Kane no gelo: torcedores argentinos recorrem à superstição antes da semifinal da Copa do Mundo da Inglaterra

Os torcedores argentinos estão deixando pouco ao acaso antes da semifinal da Copa do Mundo contra a Inglaterra, colocando o nome do capitão Harry Kane no freezer e repetindo fielmente os rituais que acreditam trazer sorte à seleção nacional em campo.

As práticas fazem parte da longa tradição argentina de “cabalas” – superstições que os torcedores acreditam que podem influenciar o destino do time.

Enquanto a atual campeã Argentina se prepara para enfrentar a Inglaterra por uma vaga na final, os torcedores se apegam a rotinas que dizem ter ajudado a conquistar vitórias anteriores.

Muitos se recusam a dizer os nomes dos adversários, usam as mesmas camisas muitas vezes sujas, sentam-se nos mesmos assentos e comem as mesmas refeições antes de cada partida, convencidos de que mudar qualquer coisa poderia prejudicar as chances do time de erguer outro troféu.

“Meus amigos e eu temos um ritual”, disse Ines Mutri, de 13 anos. “Escrevemos o nome do craque e do goleiro no mesmo pedaço de papel e congelamos no freezer”, disse ela.

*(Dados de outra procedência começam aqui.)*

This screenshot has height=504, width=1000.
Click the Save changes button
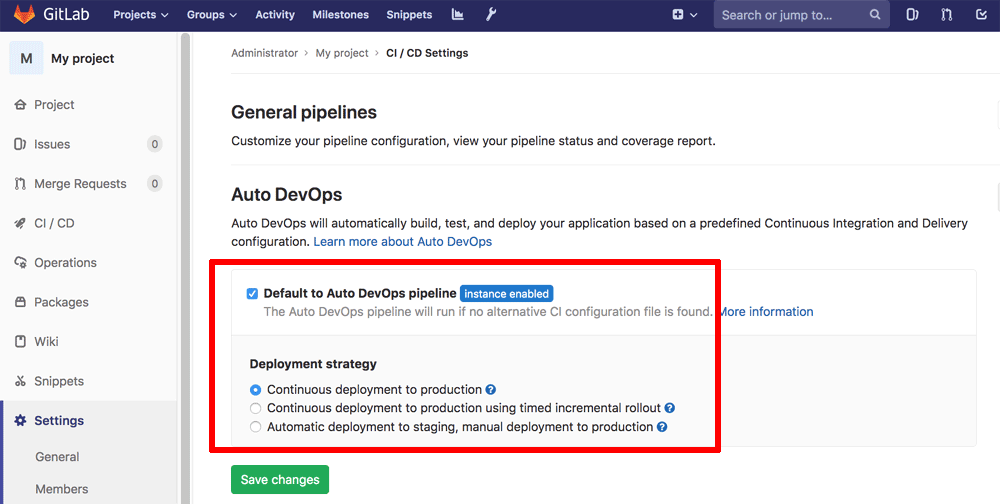click(x=280, y=480)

“Desta vez vamos congelar Kane porque ele é o artilheiro”, acrescentou.

Num país onde o futebol inspira uma devoção quase religiosa, tais rituais, dizem os adeptos, oferecem uma sensação de controlo sobre um resultado que, em última análise, permanece fora da sua influência.

A tradição é profunda. Carlos Bilardo, o técnico que levou a Argentina ao título da Copa do Mundo de 1986, ficou famoso por superstições elaboradas, como ditar a ordem em que entrava em campo, ajudando a consolidar as ‘cabalas’ no folclore do futebol argentino.

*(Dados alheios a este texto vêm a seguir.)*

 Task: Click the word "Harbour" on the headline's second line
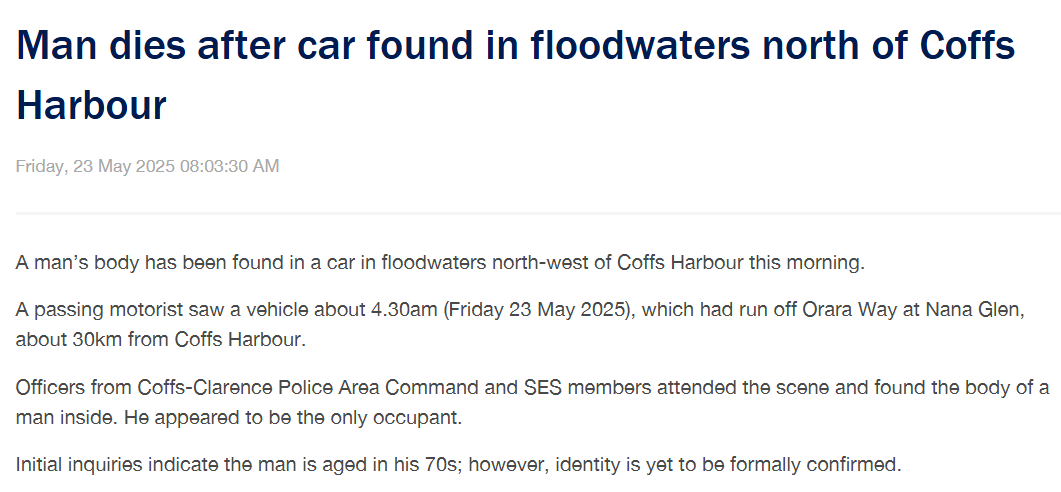point(91,105)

Até o atual técnico Lionel Scaloni reconheceu seu próprio ritual. “Entro em campo com o pé direito e faço o sinal da cruz”, disse ele durante o torneio.

Alguns costumes evoluem com o tempo. Durante a Copa do Mundo deste ano, os fãs compartilharam imagens geradas por IA nas redes sociais mostrando jogadores rivais congelados em blocos de gelo, uma forma simbólica de evitar que adversários perigosos se movessem, marcassem ou fizessem defesas.

A ideia se espalhou pela vida real. O estudante Juan Pablo Calvo, 18 anos, disse que planeja congelar o nome de Jude Bellingham porque o considera “um jogador tremendo”, embora continue confiante na Argentina.

A partida renova uma das rivalidades mais históricas do futebol internacional, desde o gol “Mão de Deus” de Diego Maradona em 1986 até uma série de memoráveis ​​eliminatórias.

Para a semifinal, Calvo veste uma camisa igual à que Maradona usou na Copa do Mundo de 1986, quando a Argentina ergueu o troféu.

“Mesmo que Messi já tenha conquistado todos os troféus que há para conquistar, esta é uma oportunidade especial porque ele nunca enfrentou a Inglaterra em uma partida como esta, muito menos em uma semifinal”, disse Calvo.

Outros fãs dizem que a repetição é a “cabala” mais importante. Após a vitória da Argentina, todos os detalhes do dia deverão ser recriados para a próxima partida: as mesmas pessoas, o mesmo assento, a mesma camisa e, se possível, a mesma refeição.

Mutri está assistindo com oito amigos que usam os mesmos chapéus e sentam nos mesmos lugares em todos os jogos.

“Sinto que o jogo contra a Inglaterra será estressante, como todos os outros”, disse ela. “Mas vai ser bom. Vai ser divertido.”